Upon analyzing the pattern of the graph in the figure, a clear trend emerges, indicating that all the models have generally demonstrated excellent precision, recall, and F1 scores for the six different classes of the dataset, with values ranging between 0.92 to 1.00, except for the VGG19 model. The performance of the VGG19 model varies across different classes, particularly for classes with values below 0.90. Albeit, for the Aphids class, the model exhibits a high precision of 0.94 but struggles with recall at 0.52, leading to an F1 score of 0.67. While achieving a respectable recall of 0.85 for the Army Worm class, the precision is relatively lower at 0.76, resulting in an F1 score of 0.80. Similarly, the Bacterial Blight class shows a precision of 0.51, recall of 0.60, and F1 score of 0.55, indicating moderate performance. The model also did not perform well for the Target Spot class with 0.60 as precision, 0.85 as recall of 0.85, and 0.71 as F1 score. For the Powdery Mildew class, the VGG19 model demonstrates a high precision of 0.96 and an average recall of 0.77, resulting in an F1 score of 0.85. Lastly, the Healthy Leaves class shows good precision at 0.88 and recall at 0.83, with an F1 score of 0.85. Overall, while the model achieves high precision in some cases, it struggles with recall for several classes, impacting the F1 score and indicating room for improvement in its performance for certain categories.

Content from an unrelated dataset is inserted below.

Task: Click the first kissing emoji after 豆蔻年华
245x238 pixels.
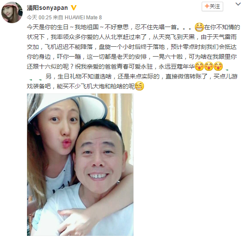Action: click(x=199, y=66)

Additionally, the computational time frames of various deep learning models have been also computed (Table 7) on applying to the cotton plant disease dataset. As, the system used for this study consists of a standard desktop architecture with an Intel i7 processor, 32GB of RAM, a 4GB GPU, and Windows 11 as the operating system. Hence, the training duration of each model varies depending on these computational requirements and the system’s hardware configuration. It has been found that EfficientNetB0 obtained the longest time of 10 hours and 56 minutes, closely followed by Inception V3 with 7 hours and 48 minutes. On the other, VGG19 took only 2 hours for the computation of the dataset while as moderate timings have been taken by ResNet50V2 and MobileNetV2 with 3 hours 1 minute and 4 hours 40 minute respectively. Apart from this, DenseNet169, Xception, and Hybrid (InceptionResNetV2) required relatively substantial training times which range from 6 to 8 hours. The models with complex architecture require longer computational times as compared to simpler architectures like VGG19.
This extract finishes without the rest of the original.